FERRUM PHOSPHORICUM



During the winter 1889 and 1890, our first gripped year, Ferrum phosphoricum was sick. His symptoms were very like his old catarrh of the chest. He was much prostrated by the sickness and never seemed to fully recover though he was able to be up and about. As time went on, it was noticed that he was nervous and was growing weaker day by day. Profuse night sweats seemed to weaken him. He was restless at night, tired and wanted to lie down during the day. There was a short, day hacking cough, vomiting of food after eating.

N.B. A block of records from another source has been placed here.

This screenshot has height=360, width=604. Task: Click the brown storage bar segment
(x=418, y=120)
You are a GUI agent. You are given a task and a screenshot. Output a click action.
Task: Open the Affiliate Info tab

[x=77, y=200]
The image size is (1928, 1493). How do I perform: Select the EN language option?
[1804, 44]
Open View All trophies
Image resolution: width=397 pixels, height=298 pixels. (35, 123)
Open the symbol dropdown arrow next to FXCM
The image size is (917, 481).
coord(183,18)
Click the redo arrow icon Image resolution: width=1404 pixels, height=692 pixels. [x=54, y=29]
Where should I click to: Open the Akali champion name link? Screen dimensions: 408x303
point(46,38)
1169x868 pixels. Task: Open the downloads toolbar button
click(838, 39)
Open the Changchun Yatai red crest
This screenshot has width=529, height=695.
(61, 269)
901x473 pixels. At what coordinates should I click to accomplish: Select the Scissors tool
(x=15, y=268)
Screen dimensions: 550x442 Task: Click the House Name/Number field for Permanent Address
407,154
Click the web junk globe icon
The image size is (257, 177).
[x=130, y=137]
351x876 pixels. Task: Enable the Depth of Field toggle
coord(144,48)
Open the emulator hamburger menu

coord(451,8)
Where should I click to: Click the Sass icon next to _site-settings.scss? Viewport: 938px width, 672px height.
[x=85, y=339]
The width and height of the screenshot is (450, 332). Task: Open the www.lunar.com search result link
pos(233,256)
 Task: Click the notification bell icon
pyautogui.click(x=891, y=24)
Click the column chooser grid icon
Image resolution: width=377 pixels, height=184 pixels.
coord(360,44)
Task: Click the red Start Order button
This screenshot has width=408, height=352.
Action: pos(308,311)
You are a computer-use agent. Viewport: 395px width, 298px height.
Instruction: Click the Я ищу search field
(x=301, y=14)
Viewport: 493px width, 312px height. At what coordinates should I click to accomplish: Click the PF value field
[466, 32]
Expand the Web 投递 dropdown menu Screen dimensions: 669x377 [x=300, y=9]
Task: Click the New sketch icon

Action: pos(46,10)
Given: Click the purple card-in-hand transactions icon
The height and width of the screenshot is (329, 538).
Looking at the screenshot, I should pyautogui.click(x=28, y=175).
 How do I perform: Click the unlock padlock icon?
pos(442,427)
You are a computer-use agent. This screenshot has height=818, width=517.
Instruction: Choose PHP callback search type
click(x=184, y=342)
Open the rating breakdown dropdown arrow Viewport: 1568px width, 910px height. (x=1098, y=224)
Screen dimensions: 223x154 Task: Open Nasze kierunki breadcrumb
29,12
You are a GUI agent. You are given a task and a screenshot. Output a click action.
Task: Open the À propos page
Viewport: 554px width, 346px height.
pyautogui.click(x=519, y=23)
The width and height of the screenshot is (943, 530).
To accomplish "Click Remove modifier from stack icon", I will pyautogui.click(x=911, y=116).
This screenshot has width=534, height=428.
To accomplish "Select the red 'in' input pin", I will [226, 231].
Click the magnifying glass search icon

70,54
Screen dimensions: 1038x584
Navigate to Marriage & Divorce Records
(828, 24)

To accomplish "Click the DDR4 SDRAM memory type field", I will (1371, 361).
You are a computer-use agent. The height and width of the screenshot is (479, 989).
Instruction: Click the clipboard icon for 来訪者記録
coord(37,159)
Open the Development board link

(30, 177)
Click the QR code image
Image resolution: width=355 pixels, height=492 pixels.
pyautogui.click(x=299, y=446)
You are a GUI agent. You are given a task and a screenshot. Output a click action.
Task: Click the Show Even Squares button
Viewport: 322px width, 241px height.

Instead of the pretty bright red cheeks the face was pale and sallow, excepting in the afternoon or during the pain, then the old flush returned. Remembering his old hemorrhagic nature, for he has bled from nearly every orifice of the body, we are not surprised to learn that the cough brought up bright clear blood or that on every exertion or on going into cold air, the sputa became blood streaked. No diagnosis is needed to reveal the meaning of it all. That dread disease, tubercular phthisis which so quickly killed the father and mother, was palliated from time to time in Ferrum phosphoricum, but the end was inevitable. Ferrum phosphoricum was innocent victim was surely dying. Who was the murderer? Was it the generation of ancestors whose ignorance piled up psora mountains high to await him? Was it his father whose sin cursed him with sycosis? Was it the nurse who suppressed the eye troubles or was it the physician who in stupidity and ignorance could not find the remedy though nature screamed it at him all through a life suffering.

Is not the physician responsible for all the unnecessary suffering which comes after nature has once spoken plainly the remedy? If some wise physician had given the baby, Ferrum phosphoricum – the correct remedy – the vital force would have been turned into order and he would have escaped from his inheritance. What a cry goes up from the suffering little ones against those physicians, who having eyes see not, and ears hear not what nature is telling them! When wisdom can redeem suffering humanity, what punishment is great enough for the sin of ignorance in those whose ignorance adds to the already too heavy burden of the innocent victims?.

Frederica E. Gladwin
Frederica E Gladwin was born in 1856 in rural Connecticut. She initially trained to be a teacher. She came across homeopathy and studied medicine, graduating from the University of Missouri. She continued her studies under Kent and was one of his greatest followers. She helped him in putting part of his repertory together and corrected some mistakes in earlier editions.
She was one of the first students to graduate from the Philadelphia Post-Graduate School of Homeopathy and served at the school as Clinician, Professor of Children's Diseases and Professor of Repertory. She taught from 1933 until her health failed. She also taught Pierre Schmidt how to use the repertory.
Her accomplishments include being one of the founders of the American Foundation of Homeopath. She was a frequent contributor of articles, many of which are printed in the Homeopathic Recorder. She died on May 7, 1931.